At NYU, Caros fell in love with research and the field of transportation. Later, he was drawn to MIT by its interdisciplinary PhD program that spans both urban studies and planning and civil engineering and the opportunity to work with Professor Jinhua Zhao.
His research focuses on identifying “third places,” locations where some people go if their job gives them the flexibility to work remotely. Previously, transportation needs revolved around office spaces, typically located in city centers. With more people working from home, the first assumption is that transportation needs would decrease. But that’s not what Caros has found.
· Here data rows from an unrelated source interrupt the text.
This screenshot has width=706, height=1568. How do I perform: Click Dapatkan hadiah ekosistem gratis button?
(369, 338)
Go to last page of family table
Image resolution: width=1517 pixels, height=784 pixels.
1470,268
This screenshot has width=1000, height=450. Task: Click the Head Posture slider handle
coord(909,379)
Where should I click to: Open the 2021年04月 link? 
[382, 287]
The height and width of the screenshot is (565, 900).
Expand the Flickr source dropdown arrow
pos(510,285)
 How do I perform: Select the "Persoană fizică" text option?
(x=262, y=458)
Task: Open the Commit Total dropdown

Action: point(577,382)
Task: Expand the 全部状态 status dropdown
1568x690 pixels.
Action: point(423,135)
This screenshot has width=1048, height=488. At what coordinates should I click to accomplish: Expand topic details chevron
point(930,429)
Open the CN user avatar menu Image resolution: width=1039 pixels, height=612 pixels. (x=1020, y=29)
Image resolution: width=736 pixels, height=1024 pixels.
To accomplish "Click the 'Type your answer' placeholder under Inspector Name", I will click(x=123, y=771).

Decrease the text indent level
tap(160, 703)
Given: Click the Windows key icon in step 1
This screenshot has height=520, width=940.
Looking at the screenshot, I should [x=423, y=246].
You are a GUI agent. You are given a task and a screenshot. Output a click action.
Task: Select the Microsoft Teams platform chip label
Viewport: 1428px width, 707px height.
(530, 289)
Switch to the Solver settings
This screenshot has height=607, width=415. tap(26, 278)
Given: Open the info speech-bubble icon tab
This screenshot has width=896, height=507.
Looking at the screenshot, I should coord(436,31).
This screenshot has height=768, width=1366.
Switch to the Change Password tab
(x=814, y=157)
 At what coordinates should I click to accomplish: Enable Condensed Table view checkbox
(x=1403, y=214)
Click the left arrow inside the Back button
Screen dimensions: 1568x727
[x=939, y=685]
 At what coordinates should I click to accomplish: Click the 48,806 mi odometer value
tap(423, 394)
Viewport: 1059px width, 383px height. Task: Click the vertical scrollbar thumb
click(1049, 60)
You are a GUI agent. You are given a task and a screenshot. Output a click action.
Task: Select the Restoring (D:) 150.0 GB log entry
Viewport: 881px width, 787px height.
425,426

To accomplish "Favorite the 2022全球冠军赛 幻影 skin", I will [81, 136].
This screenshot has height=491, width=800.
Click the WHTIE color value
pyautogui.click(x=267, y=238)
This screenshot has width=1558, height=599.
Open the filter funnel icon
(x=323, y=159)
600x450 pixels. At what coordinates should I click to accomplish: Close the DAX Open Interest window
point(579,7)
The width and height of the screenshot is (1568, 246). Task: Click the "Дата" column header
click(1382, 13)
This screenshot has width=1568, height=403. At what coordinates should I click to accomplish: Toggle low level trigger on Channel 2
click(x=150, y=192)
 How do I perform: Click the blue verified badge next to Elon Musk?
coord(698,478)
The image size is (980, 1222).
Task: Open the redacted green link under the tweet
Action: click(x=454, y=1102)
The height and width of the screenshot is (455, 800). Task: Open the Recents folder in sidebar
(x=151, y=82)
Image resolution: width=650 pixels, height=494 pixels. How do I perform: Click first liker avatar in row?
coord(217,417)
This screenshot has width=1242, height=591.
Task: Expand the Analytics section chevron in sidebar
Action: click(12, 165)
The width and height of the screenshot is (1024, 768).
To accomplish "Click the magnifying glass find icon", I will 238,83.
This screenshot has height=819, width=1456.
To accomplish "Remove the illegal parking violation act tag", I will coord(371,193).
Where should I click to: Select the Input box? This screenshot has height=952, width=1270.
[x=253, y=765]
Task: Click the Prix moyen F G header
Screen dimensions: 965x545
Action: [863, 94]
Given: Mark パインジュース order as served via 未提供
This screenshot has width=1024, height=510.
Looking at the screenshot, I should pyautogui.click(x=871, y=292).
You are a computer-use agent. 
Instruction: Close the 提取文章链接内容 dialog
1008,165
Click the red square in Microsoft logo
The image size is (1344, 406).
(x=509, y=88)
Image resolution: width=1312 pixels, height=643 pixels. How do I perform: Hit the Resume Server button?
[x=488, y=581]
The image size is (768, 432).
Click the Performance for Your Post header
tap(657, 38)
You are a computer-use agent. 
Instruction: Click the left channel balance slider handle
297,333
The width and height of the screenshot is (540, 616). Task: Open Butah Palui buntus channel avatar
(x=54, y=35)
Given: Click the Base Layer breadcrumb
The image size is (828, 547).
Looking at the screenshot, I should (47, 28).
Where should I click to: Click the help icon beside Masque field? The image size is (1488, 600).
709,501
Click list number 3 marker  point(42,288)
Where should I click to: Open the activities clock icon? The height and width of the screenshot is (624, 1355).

“One major finding from our research is that people have changed where they’re going when they go to work,” says Caros. “A lot of people are working from home, but some are also working in other places, like coffee shops or co-working spaces. And these third places are not evenly distributed in Boston.”
Identifying the concentration of these third places and what locations would benefit from them is the core of Caros’ dissertation. He’s building an algorithm that identifies ideal locations to build more shared workplaces based on both economic and social factors. Caros seeks to answer how you can minimize travel time across the board while leaving room for the spontaneous social interactions that drive a city’s productivity. His research is sponsored by seven of the largest transit agencies in the United States, who are members of the MIT Transit Research Consortium. Rather than a single agency sponsoring a single specific project, funding is pooled to tackle projects that address general topics that can apply to multiple cities.
These kinds of problems require a multidisciplinary approach that appeals to Caros. Even when diving into the technical details of a solution, he always keeps the bigger picture in mind. He is certain that changing people’s views of public transportation will be crucial in the fight against climate change.
“A lot of it is not necessarily engineering, but understanding what the motivations of people are,” says Caros. “Transportation is a leading sector for carbon emissions in the U.S., and so figuring out what makes people tick and how you can get them to ride public transit more, for example, would help to reduce the overall carbon cost.”
Following the completion of his degree, Caros will join the Organization for Economic Cooperation and Development. He already spent six months at its Paris headquarters as an intern during a leave from MIT, something his lab encourages all of its students to do. Last fall, he worked on drafting policy guidelines for new mobility services such as vehicle-share scooters, and addressing transportation equity issues in Ghana. Plus, living in Paris gave him the opportunity to practice his French. Growing up in Canada, he attended a French immersion school, and his internship offered his first opportunity to use the language outside of an academic context.
Looking forward, Caros hopes to keep tackling projects that promote sustainable public transportation. There is an urgency in getting ahead of the curve, especially in cities experiencing rapid growth.
“You kind of get locked in,” says Caros. “It becomes much harder to build sustainable transportation systems after the fact. But it’s really just a geometry problem. Trains and buses are a way more efficient way to move people using the same amount of space as private cars.”